REQUIREMENT 1 -> How many Oreo cookies does the Oreo fudge recipe call for?
REQUIREMENT 2 -> Decide whether each statement agrees with the Oreo fudge recipe, and back each yes or no with the deciding words quoted from it: (a) The fudge needs a candy thermometer. (b) The pan is lined with parchment paper or wax paper. (c) The recipe makes 12 servings.
REQUIREMENT 3 -> Please repeat the passage of the Oreo fudge recipe that begins at the words "Ingredients" and stops after "it into squares.".

This easy Oreo fudge recipe is creamy and delicious, and does not require a candy thermometer!
Prep Time10 mins
Cook Time5 mins
Chilling Time1 hr
Total Time1 hr 15 mins
Course: Dessert
Cuisine: American
Servings: 16 servings
Calories: 365kcal

Ingredients

  • 3 cups (510 g, 18 ounces) white chocolate chips
  • 14 ounces sweetened condensed milk
  • 3 tablespoons (42 g) unsalted butter
  • teaspoon salt
  • 1 ½ teaspoons vanilla extract
  • 24 Oreo cookies crushed into small pieces

Instructions

  • Prepare pan. Line an 8-inch square pan with parchment paper or wax paper and set aside. I like to leave an overhang so I can easily lift the fudge out and cut it into squares.

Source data
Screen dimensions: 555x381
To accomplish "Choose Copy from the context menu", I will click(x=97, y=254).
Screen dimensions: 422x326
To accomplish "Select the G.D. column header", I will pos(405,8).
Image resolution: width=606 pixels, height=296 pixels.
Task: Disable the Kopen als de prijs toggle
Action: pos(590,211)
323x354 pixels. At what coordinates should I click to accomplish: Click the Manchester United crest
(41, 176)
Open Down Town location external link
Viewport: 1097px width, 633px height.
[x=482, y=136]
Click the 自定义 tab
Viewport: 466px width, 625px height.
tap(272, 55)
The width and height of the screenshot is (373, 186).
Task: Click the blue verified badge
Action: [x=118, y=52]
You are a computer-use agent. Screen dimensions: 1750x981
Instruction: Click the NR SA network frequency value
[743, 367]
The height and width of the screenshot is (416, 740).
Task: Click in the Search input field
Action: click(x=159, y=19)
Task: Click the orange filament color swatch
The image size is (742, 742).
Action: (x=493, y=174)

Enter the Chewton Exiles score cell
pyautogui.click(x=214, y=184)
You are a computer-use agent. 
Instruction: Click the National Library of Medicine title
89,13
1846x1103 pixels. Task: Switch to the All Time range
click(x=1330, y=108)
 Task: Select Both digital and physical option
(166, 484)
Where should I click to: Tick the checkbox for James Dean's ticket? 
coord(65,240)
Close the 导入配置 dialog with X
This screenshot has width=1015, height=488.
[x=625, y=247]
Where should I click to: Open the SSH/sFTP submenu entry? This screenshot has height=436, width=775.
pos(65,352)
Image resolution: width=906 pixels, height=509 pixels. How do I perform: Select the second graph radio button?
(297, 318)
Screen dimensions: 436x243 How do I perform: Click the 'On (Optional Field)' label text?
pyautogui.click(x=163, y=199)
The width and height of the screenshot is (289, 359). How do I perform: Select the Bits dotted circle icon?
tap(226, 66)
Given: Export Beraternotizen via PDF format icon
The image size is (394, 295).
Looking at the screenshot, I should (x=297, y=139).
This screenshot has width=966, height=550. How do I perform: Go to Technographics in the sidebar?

WRITTEN SOLUTION 1 -> 24 Oreo cookies, crushed into small pieces.

WRITTEN SOLUTION 2 ->
(a) No: "does not require a candy thermometer"
(b) Yes: "Line an 8-inch square pan with parchment paper or wax paper"
(c) No: "Servings: 16 servings"

WRITTEN SOLUTION 3 ->
Ingredients

  • 3 cups (510 g, 18 ounces) white chocolate chips
  • 14 ounces sweetened condensed milk
  • 3 tablespoons (42 g) unsalted butter
  • teaspoon salt
  • 1 ½ teaspoons vanilla extract
  • 24 Oreo cookies crushed into small pieces

Instructions

  • Prepare pan. Line an 8-inch square pan with parchment paper or wax paper and set aside. I like to leave an overhang so I can easily lift the fudge out and cut it into squares.